When’s the right time to use those coveted miles? Spoiler alert: there isn’t one right answer. The main consideration is the cents per point value of award tickets, but there are a variety of other factors to consider:
Frequency of travel–How many chances do you have to use points?
Points accrual–How quickly do you accumulate travel rewards (from credit cards, travel, or other sources)?
Budget–How much money are you willing/able to spend on a trip or plane tickets?
Elite status–Do you have a chance of earning status with a frequent flier program this year?
To determine the cents per mile value of an award ticket, use this formula:
(Cost of revenue ticket) minus (fees on award ticket) divided by (award points needed) times (100) = cents per point value
Here’s an example: a revenue ticket from ATL to SFO costs $388.20 or you can purchase the same flight for 25,000 Skymiles plus $11.20 in fees.
The value would be ($388.20 – $11.20) / 25,000 = .015 x 100 = 1.5 cents/point.
On a basic level, you’re aiming to find the most expensive ticket for the least number of points to optimize the award value.

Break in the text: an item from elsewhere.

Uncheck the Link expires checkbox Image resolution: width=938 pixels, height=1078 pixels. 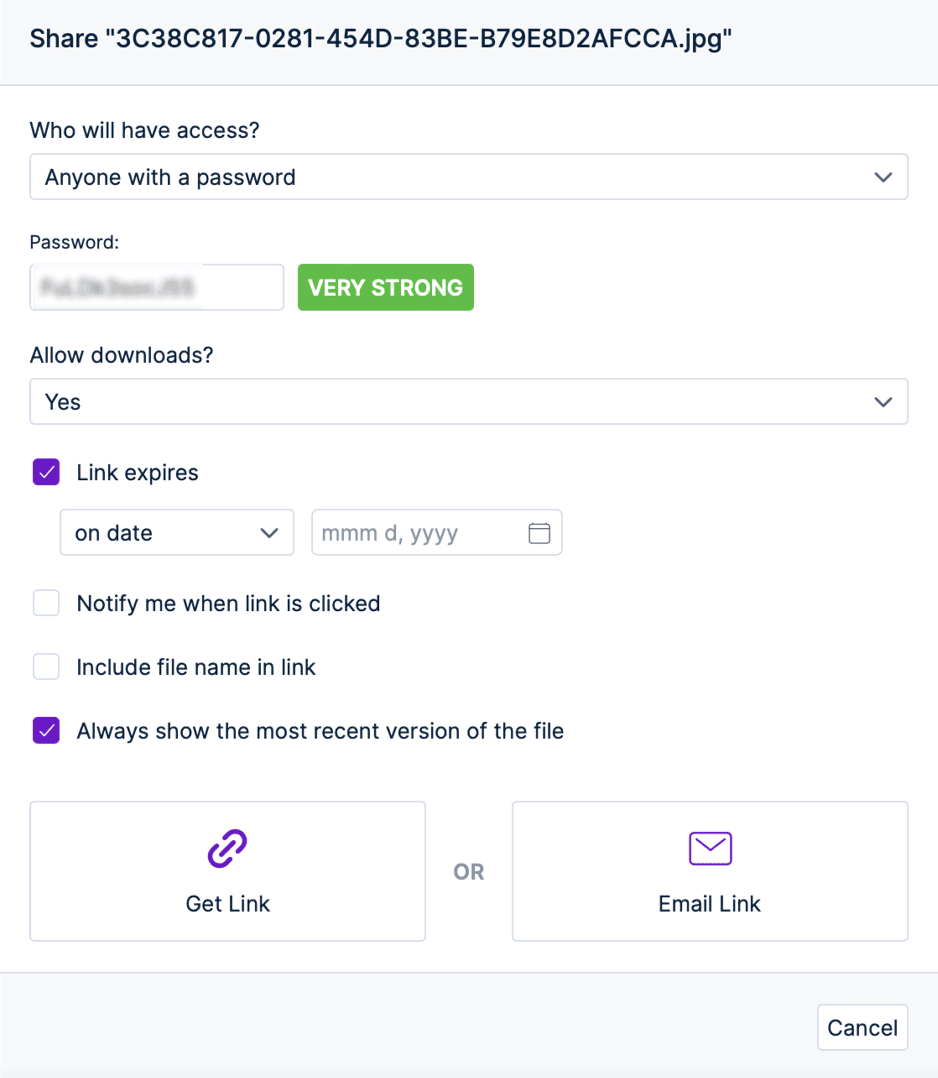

The Points Guy publishes a monthly list of what he thinks points and miles are worth. It’s a good baseline to use for determining whether or not you should buy an award ticket. This month, he has Delta Skymiles valued at 1.2 cents/point, so getting 1.5 cents/point on the San Fransisco tickets isn’t bad for a domestic economy ticket. It’s worth noting that international and/or business class tickets often have a better award value, but you have to have enough points for that to be a possibility in the first place.
Once you’ve figured out the value of your potential ticket, it’s time to look at the other factors:
Frequency of travel–Is this the only flight you’re planning to take this year? Are you foregoing a chance to use these points at a better value for a different trip? If don’t have any other potential trips on the calendar, it might be best to go ahead and use your points at a decent value. Airlines frequently have reward program devaluations, so you don’t want to hoard points for too long (or they might lose value).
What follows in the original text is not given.